Oct 20, 2015 11:40 AM ET
General Motors and DTE Energy are partnering on a new 800-kilowatt solar array which will be GM’s largest in Michigan when construction is complete at the end of this year.

Our march toward a clean energy future continues. We’re partnering with DTE Energy to build a new 800-kilowatt, 2,800-panel, 4.25-acre solar array at our Warren Transmission plant in Michigan.  

The array will generate around 1 million kilowatt hours of electricity annually, the energy equivalent to powering about 135 homes in southeast Michigan for a year. And since the electricity will go back to the grid, Warren Transmission’s array really will power some of those homes.

Warren Transmission builds front-wheel drive transmissions for a variety of GM’s most-popular cars, crossovers and SUVs, as well as the drive unit for the all-new 2016 Chevrolet Volt.

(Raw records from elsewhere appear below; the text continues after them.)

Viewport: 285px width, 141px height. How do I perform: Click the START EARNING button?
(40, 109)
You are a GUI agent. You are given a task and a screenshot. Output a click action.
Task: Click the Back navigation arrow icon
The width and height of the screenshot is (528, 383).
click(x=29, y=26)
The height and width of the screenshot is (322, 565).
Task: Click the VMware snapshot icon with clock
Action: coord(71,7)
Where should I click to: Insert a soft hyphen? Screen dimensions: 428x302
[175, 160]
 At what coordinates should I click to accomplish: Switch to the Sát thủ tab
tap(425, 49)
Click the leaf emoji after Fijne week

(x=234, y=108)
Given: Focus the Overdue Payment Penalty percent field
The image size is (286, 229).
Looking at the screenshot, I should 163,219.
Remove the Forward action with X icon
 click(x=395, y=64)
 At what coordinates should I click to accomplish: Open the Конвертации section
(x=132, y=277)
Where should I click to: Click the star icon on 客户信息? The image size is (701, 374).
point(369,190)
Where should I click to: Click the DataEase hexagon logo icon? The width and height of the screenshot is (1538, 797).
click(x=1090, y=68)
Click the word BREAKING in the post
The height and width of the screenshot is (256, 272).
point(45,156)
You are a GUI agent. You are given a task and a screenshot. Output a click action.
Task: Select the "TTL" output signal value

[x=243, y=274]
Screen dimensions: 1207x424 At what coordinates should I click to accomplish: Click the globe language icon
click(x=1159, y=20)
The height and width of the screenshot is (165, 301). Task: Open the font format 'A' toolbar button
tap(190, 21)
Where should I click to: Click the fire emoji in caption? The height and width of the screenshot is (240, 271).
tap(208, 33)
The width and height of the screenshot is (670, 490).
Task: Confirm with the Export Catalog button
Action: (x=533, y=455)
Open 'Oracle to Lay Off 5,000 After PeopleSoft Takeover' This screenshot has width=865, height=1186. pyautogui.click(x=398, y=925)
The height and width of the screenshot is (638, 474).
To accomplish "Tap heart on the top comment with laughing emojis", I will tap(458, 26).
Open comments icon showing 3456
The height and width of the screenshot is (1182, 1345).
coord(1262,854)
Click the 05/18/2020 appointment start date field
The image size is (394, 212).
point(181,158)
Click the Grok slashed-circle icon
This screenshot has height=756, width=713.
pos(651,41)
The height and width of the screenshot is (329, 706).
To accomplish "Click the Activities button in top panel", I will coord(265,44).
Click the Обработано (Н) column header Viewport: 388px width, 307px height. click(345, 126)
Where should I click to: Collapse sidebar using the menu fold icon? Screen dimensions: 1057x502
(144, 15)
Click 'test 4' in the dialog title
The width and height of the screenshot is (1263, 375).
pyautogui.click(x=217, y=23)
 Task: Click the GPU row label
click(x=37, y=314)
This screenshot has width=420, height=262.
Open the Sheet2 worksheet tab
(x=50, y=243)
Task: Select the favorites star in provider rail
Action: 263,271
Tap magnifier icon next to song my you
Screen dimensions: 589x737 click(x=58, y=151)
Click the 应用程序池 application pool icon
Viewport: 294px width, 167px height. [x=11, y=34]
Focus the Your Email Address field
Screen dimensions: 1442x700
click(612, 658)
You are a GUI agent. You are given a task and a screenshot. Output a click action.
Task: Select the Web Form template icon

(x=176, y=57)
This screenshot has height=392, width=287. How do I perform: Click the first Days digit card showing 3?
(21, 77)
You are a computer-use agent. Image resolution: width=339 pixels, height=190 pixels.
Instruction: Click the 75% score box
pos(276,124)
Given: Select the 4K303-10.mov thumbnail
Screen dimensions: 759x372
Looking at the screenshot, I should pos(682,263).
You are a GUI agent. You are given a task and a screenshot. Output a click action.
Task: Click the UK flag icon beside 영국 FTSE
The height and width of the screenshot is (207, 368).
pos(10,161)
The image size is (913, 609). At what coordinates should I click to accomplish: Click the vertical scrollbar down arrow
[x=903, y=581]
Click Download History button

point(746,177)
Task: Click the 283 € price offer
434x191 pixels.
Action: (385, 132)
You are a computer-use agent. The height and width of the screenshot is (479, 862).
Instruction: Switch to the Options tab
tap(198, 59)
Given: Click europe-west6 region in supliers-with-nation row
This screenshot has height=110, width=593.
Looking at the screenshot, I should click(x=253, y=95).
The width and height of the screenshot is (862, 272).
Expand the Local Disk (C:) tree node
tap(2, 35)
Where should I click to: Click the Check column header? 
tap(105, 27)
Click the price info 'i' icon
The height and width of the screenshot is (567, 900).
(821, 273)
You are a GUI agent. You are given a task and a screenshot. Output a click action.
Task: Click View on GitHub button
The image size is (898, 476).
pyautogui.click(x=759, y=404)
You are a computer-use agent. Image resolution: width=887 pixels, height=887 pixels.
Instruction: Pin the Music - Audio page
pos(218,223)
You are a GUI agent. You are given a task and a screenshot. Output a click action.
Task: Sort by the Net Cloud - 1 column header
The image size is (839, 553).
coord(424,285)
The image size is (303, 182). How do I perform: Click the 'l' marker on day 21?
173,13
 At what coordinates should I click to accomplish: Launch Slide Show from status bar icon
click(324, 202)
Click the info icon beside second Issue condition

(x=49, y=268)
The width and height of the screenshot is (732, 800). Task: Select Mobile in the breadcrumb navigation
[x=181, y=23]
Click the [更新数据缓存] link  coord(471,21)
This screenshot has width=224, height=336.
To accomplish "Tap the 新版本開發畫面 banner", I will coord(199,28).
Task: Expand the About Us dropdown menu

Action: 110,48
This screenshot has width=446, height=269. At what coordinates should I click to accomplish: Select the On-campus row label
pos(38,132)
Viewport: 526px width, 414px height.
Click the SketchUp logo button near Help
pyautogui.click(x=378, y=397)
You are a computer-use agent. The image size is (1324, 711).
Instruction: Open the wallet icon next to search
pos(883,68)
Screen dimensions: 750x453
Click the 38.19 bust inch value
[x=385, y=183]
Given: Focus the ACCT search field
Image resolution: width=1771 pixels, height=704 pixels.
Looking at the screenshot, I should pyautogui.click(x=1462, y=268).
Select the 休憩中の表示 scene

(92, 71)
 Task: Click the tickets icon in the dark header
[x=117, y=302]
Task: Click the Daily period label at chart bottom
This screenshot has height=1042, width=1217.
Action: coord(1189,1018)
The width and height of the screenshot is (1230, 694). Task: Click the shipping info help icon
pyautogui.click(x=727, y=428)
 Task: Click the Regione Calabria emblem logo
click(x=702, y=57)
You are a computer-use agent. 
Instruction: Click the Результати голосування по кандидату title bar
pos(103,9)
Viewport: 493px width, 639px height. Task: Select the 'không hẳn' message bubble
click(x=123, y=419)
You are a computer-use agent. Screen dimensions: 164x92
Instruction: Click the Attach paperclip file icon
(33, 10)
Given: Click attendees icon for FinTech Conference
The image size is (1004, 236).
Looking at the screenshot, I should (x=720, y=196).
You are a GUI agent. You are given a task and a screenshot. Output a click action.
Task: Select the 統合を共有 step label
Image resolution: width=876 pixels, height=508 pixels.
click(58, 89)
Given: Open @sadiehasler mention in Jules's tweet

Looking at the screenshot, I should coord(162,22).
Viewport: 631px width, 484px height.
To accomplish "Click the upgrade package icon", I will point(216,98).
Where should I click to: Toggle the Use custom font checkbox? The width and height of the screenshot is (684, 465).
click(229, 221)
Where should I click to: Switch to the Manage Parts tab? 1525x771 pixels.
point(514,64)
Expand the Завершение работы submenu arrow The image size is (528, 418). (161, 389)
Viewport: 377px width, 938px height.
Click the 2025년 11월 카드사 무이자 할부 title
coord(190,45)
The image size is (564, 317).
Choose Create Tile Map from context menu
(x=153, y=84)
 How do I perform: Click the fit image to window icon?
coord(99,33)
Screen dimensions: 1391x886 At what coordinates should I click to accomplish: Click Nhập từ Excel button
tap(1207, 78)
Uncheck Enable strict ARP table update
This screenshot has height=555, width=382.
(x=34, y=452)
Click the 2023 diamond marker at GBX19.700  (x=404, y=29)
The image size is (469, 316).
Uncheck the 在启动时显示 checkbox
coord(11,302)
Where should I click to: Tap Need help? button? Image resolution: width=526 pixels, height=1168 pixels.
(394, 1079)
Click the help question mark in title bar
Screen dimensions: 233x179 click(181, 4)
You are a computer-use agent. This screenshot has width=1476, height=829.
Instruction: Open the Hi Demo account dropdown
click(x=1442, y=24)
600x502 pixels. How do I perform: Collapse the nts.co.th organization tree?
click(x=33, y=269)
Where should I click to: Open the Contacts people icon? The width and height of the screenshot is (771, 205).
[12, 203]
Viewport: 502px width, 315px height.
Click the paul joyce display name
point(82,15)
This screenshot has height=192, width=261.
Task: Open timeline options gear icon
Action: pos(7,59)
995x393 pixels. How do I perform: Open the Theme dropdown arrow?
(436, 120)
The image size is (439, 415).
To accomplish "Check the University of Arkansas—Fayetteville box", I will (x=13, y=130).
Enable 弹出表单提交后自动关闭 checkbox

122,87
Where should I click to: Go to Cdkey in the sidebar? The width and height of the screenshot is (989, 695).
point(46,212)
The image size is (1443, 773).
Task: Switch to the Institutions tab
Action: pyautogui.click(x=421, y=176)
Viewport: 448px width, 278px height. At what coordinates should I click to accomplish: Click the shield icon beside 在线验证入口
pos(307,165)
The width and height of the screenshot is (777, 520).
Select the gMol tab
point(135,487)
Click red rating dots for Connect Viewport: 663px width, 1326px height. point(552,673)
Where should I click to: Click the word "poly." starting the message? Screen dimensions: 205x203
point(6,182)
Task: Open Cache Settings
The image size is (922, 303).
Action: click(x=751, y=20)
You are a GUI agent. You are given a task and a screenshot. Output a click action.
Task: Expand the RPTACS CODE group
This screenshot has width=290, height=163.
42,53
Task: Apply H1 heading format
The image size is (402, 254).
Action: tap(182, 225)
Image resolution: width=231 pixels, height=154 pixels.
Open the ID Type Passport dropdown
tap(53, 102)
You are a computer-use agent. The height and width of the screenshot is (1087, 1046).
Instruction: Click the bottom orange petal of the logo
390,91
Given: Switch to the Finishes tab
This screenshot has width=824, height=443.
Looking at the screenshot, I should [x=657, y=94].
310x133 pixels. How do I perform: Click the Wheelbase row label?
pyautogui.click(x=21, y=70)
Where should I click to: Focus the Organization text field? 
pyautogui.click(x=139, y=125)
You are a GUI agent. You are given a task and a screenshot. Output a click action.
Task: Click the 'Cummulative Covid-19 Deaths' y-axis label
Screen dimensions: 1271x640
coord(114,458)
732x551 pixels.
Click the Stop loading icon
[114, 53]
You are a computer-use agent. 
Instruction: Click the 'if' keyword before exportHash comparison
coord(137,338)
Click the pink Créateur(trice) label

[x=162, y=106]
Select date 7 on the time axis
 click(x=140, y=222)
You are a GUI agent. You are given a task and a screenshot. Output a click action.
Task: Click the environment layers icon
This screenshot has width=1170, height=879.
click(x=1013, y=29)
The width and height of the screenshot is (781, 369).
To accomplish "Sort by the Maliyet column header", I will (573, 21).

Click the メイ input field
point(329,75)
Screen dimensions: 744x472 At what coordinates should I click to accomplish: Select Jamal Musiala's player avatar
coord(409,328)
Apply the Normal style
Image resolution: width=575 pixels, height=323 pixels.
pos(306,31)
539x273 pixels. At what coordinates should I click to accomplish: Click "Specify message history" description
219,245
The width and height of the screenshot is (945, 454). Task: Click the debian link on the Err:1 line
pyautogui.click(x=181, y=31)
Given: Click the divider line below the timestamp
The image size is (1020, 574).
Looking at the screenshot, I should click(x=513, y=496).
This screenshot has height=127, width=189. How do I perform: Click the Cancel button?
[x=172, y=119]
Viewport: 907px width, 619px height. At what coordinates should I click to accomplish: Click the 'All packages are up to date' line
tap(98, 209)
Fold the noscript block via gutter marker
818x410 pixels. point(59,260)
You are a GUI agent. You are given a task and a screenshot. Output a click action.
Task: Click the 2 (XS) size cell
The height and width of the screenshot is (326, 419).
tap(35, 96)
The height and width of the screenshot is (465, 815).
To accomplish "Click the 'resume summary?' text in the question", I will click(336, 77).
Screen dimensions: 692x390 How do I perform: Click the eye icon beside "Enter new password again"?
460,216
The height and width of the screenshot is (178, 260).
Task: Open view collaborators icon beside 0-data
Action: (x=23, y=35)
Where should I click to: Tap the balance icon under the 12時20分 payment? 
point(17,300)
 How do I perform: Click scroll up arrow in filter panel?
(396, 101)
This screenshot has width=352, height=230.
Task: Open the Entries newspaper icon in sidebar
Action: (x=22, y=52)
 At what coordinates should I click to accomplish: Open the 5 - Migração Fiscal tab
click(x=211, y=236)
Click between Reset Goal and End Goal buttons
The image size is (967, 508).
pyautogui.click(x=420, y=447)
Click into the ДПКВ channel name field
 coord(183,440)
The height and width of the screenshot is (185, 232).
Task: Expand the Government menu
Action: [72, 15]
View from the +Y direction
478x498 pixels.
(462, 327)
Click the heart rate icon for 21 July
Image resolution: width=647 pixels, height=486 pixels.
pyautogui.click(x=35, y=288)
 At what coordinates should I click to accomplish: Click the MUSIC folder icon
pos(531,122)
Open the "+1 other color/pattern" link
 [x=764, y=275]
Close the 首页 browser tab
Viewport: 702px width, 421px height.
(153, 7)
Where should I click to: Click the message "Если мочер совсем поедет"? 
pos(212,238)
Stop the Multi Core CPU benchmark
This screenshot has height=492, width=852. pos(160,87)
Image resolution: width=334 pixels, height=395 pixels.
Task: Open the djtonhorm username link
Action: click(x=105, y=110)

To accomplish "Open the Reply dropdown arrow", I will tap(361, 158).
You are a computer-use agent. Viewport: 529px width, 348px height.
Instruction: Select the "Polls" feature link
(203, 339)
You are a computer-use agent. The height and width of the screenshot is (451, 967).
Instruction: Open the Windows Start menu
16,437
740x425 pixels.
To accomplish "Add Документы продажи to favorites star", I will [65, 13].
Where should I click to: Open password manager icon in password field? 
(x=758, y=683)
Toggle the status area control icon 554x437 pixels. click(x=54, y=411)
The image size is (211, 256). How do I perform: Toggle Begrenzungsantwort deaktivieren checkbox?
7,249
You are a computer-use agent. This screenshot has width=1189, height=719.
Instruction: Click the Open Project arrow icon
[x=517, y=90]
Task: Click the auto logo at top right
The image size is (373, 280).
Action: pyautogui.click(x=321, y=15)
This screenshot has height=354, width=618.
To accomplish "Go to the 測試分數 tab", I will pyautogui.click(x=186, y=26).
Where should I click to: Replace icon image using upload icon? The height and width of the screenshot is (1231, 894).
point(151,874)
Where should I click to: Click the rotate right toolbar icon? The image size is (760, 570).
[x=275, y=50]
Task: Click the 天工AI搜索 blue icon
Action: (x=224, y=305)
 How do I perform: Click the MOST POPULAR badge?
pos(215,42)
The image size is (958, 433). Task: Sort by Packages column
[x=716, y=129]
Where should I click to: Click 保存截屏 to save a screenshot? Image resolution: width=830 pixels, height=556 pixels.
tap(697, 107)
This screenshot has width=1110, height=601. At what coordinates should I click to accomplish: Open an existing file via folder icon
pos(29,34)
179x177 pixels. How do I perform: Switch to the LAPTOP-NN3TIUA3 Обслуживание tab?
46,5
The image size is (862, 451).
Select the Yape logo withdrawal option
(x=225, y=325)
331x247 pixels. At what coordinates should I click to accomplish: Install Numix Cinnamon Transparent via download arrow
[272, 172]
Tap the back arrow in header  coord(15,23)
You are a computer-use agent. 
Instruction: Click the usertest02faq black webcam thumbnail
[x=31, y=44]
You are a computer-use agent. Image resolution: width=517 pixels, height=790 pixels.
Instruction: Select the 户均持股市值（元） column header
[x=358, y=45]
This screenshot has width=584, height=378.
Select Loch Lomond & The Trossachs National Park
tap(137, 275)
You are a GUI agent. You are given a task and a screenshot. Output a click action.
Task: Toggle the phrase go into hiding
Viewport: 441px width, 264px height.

When complete, it will be our largest solar array in Michigan.

Sound vaguely familiar? Maybe because around this time last year, we announced we were building our largest solar array in the Western Hemisphere at our Lordstown Complex, home of the all new Chevrolet Cruze.

And the October before that we announced we were building a 1.8-megawatt rooftop solar array at our Toledo Transmission plant, the largest in Ohio at the time.

What can we say? We tend to go large in October.

So what do you get when you add up such a large array of large arrays?

Well, we currently house 47 megawatts of solar at 20 facilities globally. After the Warren Transmission array is complete, our global footprint of solar projects will be equivalent to the size of nearly 125 American football fields.